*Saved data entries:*
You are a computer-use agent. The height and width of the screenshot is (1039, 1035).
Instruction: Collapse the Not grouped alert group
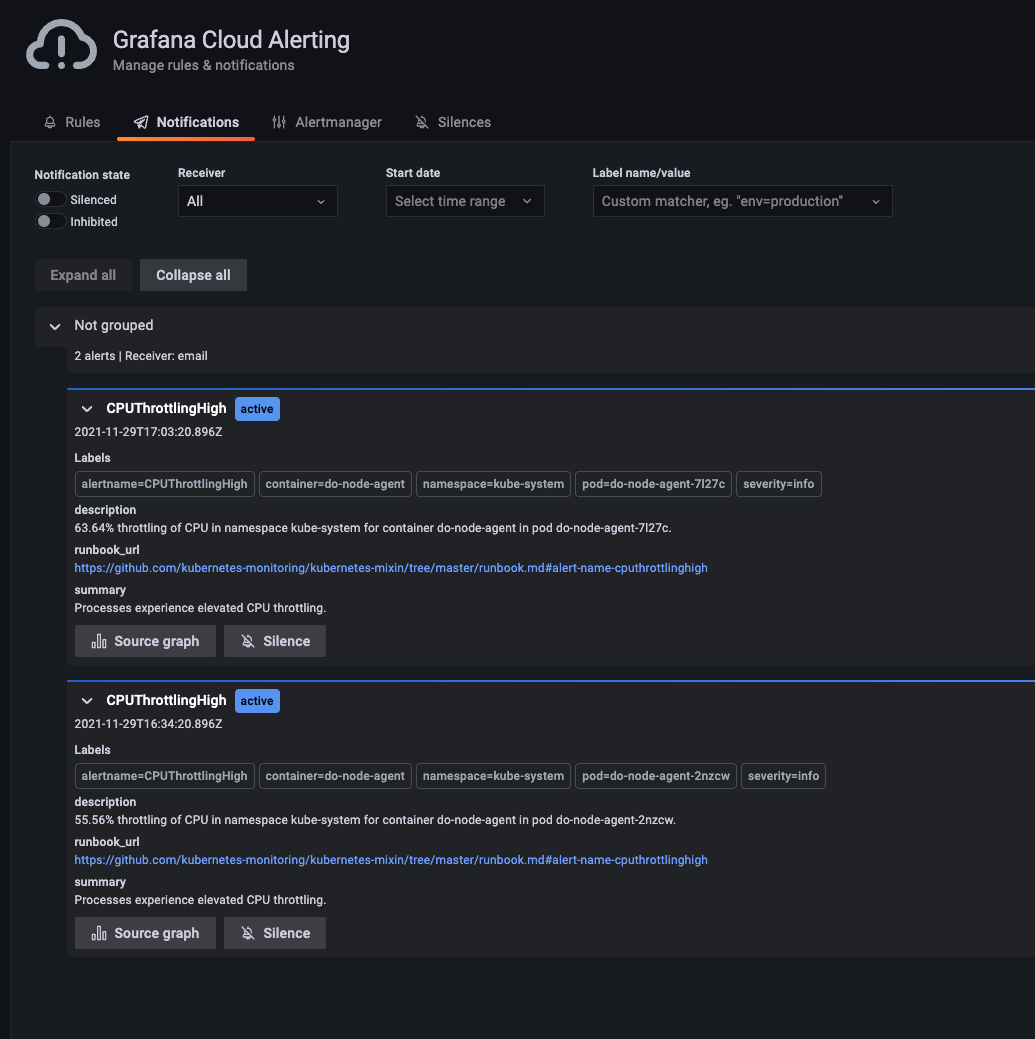(55, 326)
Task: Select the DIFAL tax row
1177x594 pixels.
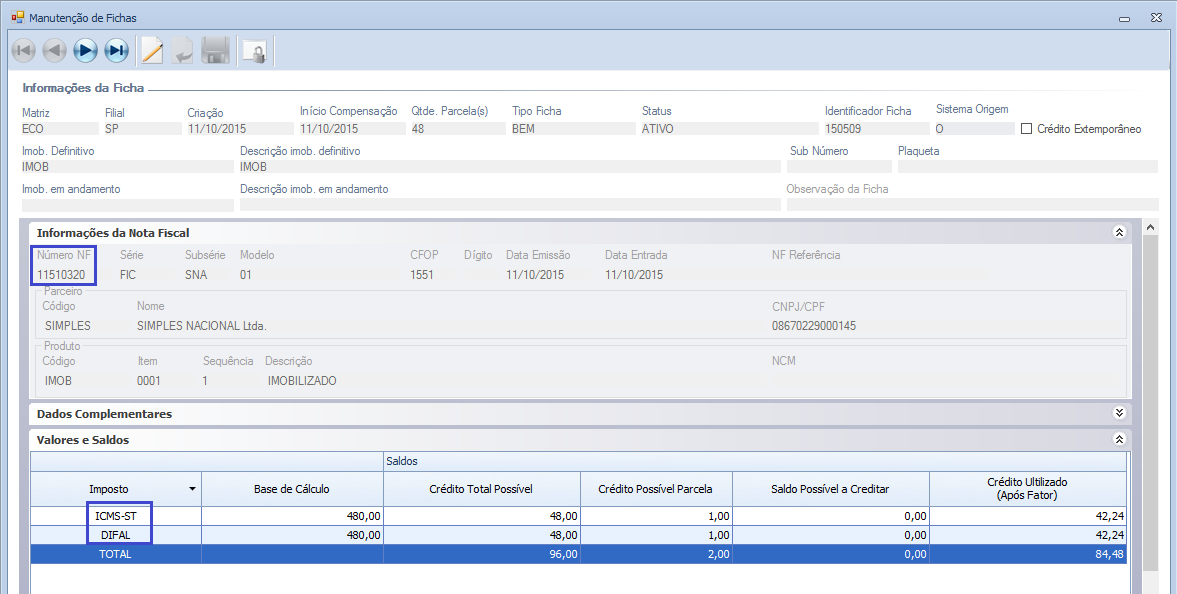Action: pos(116,535)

*What the exercise asks:* Here the job is to print all the entries above exactly, minus the images.

*Your solution:*
You are a computer-use agent. The height and width of the screenshot is (1039, 1035).
Instruction: Collapse the Not grouped alert group
(55, 326)
Task: Select the DIFAL tax row
1177x594 pixels.
Action: pos(116,535)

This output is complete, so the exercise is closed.